Thus, phase-sensitive imaging methods may be more sensitive to soft
tissues than attenuation-based imaging methods. Since
phase-sensitive imaging methods detect complementary information
relative to standard attenuation imaging methods, and may provide
higher soft tissue contrast, phase-sensitive imaging may provide
the opportunity to expose persons to lower X-ray dosage.

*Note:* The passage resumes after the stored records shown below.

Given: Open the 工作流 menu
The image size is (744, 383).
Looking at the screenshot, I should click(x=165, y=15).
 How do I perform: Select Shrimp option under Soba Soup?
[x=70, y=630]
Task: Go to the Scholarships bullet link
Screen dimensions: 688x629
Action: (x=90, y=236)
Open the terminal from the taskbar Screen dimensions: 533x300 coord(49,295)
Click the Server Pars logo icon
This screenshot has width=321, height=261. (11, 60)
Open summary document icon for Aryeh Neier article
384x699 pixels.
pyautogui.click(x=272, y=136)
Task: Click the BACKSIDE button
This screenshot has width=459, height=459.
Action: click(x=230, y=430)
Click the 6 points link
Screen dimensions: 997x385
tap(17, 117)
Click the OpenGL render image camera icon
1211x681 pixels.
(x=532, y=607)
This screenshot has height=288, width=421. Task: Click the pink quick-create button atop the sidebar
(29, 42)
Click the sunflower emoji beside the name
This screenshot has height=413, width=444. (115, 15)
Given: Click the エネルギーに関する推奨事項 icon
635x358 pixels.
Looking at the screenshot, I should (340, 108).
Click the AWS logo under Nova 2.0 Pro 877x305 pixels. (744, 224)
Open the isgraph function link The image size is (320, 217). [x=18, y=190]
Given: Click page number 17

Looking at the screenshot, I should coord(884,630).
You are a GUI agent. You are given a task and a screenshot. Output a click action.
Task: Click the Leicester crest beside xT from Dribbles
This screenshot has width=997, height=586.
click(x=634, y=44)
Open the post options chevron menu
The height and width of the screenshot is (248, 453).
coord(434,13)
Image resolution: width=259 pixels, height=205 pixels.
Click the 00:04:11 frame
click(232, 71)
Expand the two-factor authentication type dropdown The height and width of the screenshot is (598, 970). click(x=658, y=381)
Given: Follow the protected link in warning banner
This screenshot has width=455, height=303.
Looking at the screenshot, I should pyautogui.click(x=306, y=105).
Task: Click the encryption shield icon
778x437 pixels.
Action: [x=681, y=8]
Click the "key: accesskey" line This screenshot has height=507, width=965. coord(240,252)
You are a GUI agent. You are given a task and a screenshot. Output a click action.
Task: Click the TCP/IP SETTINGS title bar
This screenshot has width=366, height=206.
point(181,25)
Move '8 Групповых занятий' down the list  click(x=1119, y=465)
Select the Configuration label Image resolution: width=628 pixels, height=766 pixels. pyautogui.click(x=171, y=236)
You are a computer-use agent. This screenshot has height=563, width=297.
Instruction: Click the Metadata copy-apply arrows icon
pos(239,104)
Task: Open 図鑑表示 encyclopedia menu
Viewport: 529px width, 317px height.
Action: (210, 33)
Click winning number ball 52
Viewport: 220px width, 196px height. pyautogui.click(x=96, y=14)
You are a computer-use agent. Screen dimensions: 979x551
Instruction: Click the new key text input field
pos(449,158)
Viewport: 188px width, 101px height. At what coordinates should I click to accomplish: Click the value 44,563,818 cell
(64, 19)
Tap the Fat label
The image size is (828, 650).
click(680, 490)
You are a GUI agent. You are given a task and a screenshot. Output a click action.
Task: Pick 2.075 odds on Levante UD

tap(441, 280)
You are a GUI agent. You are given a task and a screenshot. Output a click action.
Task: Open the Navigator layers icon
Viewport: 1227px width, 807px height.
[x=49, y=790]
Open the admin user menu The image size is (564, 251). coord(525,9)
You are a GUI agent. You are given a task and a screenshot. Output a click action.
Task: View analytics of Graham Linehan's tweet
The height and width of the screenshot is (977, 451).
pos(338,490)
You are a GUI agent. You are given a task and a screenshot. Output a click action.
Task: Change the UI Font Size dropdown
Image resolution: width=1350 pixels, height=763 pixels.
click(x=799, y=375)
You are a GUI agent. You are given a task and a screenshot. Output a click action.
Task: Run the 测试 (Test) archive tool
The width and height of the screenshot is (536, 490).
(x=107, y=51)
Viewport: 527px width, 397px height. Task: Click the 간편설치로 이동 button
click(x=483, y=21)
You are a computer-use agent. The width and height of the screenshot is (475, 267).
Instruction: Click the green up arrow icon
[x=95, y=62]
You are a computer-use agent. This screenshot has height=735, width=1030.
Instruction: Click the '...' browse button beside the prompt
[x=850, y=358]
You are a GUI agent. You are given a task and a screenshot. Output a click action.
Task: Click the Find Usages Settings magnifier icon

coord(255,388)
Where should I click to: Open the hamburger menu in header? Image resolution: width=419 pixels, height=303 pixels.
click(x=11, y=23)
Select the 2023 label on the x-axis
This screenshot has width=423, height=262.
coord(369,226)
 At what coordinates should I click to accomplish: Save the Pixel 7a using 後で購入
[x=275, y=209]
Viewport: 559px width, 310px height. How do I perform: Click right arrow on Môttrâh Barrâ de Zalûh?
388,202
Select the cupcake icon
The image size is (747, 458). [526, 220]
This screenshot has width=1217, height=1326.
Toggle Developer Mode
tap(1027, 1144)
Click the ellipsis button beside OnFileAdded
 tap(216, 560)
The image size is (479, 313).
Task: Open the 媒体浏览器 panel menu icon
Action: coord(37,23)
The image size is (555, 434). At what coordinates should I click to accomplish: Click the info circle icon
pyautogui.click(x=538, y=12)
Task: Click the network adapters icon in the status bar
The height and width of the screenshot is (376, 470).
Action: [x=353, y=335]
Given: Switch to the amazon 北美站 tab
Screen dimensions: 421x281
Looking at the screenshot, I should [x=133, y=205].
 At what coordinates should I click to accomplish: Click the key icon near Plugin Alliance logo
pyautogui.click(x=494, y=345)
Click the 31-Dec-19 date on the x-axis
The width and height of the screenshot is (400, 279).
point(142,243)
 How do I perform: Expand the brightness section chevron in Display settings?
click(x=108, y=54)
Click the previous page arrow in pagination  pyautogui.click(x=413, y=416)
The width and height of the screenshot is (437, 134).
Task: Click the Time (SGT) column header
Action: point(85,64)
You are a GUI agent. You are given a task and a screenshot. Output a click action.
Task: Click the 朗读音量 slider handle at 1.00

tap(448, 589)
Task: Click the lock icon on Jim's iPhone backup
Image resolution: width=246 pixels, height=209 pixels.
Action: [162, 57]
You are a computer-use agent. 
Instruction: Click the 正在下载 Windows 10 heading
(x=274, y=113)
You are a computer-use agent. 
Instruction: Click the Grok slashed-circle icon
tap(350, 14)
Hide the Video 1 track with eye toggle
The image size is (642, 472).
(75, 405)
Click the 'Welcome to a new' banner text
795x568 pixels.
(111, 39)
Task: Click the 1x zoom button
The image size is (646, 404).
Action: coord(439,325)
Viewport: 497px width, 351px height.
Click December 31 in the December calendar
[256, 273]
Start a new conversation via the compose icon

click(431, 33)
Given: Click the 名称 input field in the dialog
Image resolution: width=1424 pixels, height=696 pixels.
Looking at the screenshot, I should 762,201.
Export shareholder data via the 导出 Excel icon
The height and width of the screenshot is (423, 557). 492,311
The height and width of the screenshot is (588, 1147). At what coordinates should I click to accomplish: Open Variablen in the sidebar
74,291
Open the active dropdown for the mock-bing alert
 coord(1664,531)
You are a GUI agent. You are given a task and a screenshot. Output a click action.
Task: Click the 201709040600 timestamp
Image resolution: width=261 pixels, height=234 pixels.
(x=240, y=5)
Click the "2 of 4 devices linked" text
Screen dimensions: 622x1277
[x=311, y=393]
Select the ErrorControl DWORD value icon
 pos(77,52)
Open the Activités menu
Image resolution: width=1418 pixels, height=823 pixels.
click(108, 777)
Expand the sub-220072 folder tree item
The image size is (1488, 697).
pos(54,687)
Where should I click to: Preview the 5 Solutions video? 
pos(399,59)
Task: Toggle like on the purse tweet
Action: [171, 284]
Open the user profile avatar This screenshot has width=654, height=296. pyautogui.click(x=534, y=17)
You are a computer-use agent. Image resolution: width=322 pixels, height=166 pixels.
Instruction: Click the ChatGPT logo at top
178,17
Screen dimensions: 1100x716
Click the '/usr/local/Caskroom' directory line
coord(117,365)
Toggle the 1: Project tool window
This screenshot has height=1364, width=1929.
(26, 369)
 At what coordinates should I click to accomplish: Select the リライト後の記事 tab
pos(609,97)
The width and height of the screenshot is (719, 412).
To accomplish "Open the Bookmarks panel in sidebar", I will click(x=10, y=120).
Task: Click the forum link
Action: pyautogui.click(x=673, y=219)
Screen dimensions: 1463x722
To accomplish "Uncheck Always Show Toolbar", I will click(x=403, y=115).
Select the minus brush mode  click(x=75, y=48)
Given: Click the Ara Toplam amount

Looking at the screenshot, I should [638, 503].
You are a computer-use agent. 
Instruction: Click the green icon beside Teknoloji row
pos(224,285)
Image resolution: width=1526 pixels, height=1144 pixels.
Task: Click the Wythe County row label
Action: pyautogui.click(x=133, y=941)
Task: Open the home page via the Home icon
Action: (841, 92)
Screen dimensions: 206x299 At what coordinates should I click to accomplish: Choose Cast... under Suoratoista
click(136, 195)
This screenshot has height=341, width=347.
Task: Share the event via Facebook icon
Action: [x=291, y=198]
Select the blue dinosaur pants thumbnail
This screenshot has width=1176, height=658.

[0006] It is possible to simultaneously measure both absorption and
phase shifts of X-rays due to attenuation and refraction,
respectively. Like visible light and all electromagnetic radiation,
X-rays can be regarded as both particles and waves. Conventional
absorption-based radiography records the extent to which X-rays
penetrate anatomy or not. Phase-sensitive imaging measures the
extent to which the X-ray wavefront is modified with respect to its
original position via passing through an object, due to refractive
properties of the object. This phase shift is very revealing
because it varies depending on the nature of the tissue through
which the radiation is refracted. However, conventional X-ray
imaging methods are very insensitive to the phase-shift of X-rays;
therefore, different detection methods are required.
[0007] Phase-contrast imaging (PCI) is a process for producing
images on film or digital media using X-ray radiation, thereby
visualizing the refractive properties of the imaged object or
tissue. Several phase-sensitive imaging methods have been developed
and are known to those skilled in the art, such as the
propagation-based method, the interference method, the diffraction
enhanced imaging method, and the X-ray differential phase-contrast
imaging method. Such PCI processes are thus useful in medical
diagnostic imaging techniques, such as, for example,
mammography.
[0008] FIGS. 2 and 3 schematically illustrate a known PCI system
10. The PCI system 10 includes a potentially incoherent X-ray
source 15, having a width w, which transmits X-ray radiation 17
through an object 20. The X-ray radiation 17 propagates through the
object 20 and onto an imaging detector 25. For film-based PCI
systems, the imaging detector 25 is in communication with a
processor which processes the film. For digital PCI systems, the
imaging detector 25 is in communication with a processor which
processes the data obtained by the imaging detector 25 to formulate
images of regions of interest of the object 20.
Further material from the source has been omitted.